We never saw that temper but you would get some silent treatment if you weren't on the good side at that moment but it was a very healthy relationship. Just two weeks after he was diagnosed, he came back to our newsroom to meet with our editors and was just cracking jokes, posing for portraits, he did a video with us and, you know, at the time, we asked him what he thought his legacy would be and he said something like being voted Ms. Congeniality in the Senate for all these years.

So, even facing a very catastrophic diagnosis, he was -- he was jovial and open to reporters, and I think that speaks to the healthy relationship he had with the press. STELTER: And one more point on his relationship with the press, he

was asked last year on NBC about President Trump's attacks against the media, the enemy of the people rhetoric.
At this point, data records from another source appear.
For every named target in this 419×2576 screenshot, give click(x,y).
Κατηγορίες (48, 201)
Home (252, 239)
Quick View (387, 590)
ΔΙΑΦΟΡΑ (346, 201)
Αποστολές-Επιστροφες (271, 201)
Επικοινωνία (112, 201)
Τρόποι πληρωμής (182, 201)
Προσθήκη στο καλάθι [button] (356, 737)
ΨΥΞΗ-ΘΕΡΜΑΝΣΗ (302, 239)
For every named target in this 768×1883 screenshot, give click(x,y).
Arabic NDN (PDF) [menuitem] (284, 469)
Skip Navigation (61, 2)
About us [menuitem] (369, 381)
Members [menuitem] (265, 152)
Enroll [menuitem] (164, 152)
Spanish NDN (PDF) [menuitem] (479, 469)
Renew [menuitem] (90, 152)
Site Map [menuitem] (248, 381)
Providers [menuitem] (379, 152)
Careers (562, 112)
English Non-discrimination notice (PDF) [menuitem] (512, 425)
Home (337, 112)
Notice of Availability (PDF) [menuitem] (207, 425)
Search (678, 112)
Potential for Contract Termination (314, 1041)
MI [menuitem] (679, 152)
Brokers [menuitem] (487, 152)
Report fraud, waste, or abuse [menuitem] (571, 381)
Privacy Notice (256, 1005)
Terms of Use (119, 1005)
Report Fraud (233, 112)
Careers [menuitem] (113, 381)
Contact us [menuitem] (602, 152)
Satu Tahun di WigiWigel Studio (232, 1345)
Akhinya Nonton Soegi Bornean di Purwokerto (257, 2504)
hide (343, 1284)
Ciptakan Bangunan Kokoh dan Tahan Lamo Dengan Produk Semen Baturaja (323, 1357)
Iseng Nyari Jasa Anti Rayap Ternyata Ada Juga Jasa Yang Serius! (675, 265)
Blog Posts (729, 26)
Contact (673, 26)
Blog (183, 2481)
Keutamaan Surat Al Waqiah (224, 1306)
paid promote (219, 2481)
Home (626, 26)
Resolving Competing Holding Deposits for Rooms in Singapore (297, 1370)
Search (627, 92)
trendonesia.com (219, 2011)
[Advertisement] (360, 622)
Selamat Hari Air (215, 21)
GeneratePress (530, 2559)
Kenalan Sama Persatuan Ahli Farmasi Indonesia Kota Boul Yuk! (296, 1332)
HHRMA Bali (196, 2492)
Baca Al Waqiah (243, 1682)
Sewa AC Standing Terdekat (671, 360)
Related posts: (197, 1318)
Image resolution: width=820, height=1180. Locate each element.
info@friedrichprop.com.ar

Let's take a listen to how McCain reacted to President Trump.

(BEGIN VIDEO CLIP)

SEN. JOHN MCCAIN (R), ARIZONA: I hate the press. I hate you especially, but the fact is we need you. We need a free press. We must have it. It's vital.

If you want to preserve -- I'm very serious now -- if you want to preserve democracy as we know it, you have to have a free and many times adversarial press. And without it, I'm afraid that we would lose so much of our individual liberties over time. That's how dictators get started.

(END VIDEO CLIP)

STELTER: As Hillary Clinton said, McCain was trying to sound the alarm about some of what's going on in this country, Dan.

RATHER: No question in recent years, last year and a half, two years, he was trying to sound the alarm, but that reminds me, seeing that clip reminds me even what you said about how he handled himself in the Arizona newsroom, we shouldn't lose sight of the fact that there was something genuinely noble about John McCain. I think all you need to know about him is when he was a prisoner of war with the North Vietnamese, he had been there a while. When they offered to release him because in respect of his father who was commanding American forces in the Pacific, John McCain wouldn't go unless they released all of them.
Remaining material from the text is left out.